Biohydrogenation of Fatty Acids and Digestibility of Fresh Alfalfa or Alfalfa Hay Plus Sucrose in Continuous Culture

Abstract

The pattern of biohydrogenation of fatty acids from fresh alfalfa or alfalfa hay supplemented with 3 concentrations (0, 4, and 8%) of sucrose was studied at a constant pH of 6.2. Four continuous culture fermenters were used in a 4×4 Latin square design to test the hypothesis that fresh forage would increase flow of vaccenic acid (VA) from the fermenters compared with the same forage in hay form and that this difference would be diminished by adding sucrose to the hay diet by changing the bacterial community profile. Effluent was collected from each of the 4 fermenters during the last 3 d of each 10-d period. Nutrient digestibility, volatile fatty acids (VFA), and fatty acids in the effluent were measured. Flow of bacterial organic matter (OM) and neutral and acid detergent fiber and acid detergent fiber digestibilities were higher for fresh alfalfa than alfalfa hay. True OM digestibility of alfalfa hay tended to linearly decrease with sucrose supplementation. However, microbial efficiency and flow of bacterial OM (g/d) linearly increased with sucrose addition.
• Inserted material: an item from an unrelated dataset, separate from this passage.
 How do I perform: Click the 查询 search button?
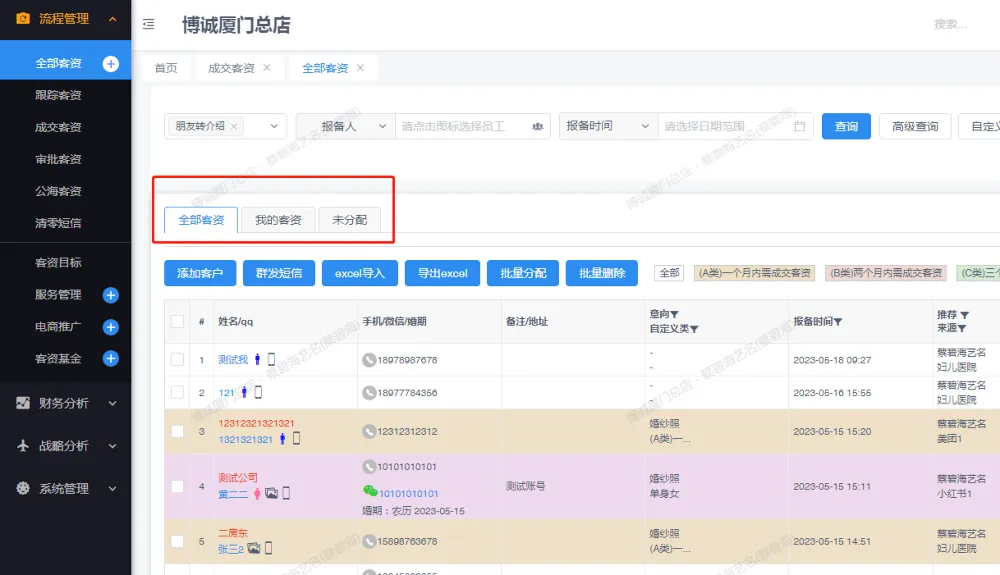(x=846, y=127)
There was no change in total VFA concentration; however, proportion of acetate linearly decreased and proportion of butyrate linearly increased with sucrose addition. Fresh alfalfa increased total biohydrogenation of fatty acids compared with than hay. Vaccenic acid flow (mg/d) was much higher for fresh alfalfa compared with alfalfa hay (216 vs. 41) and VA was the predominant 18:1 isomer, followed by trans-13 18:1; however, sucrose had no effect on VA flow. The percentage of VA (of total trans-18:1) was not different between fresh alfalfa and hay, whereas percentage of trans-10 18:1 was much lower for fresh alfalfa. Therefore, the ratio of VA to trans-10 18:1 was higher for fresh alfalfa. Flow of trans-12 18:1 linearly increased, whereas flows of cis-12 and total cis-18:1 had quadratic responses to sucrose supplementation. Total biohydrogenation and biohydrogenation of linoleic and linolenic acids linearly decreased with sucrose; however, there was no effect of sucrose on total trans fatty acid flow. Sucrose may be more detrimental to the last step of biohydrogenation of VA. The effects of sucrose on biohydrogenation and concentration of VFA may have been caused by a shift in microbial population by mechanisms that are independent of pH.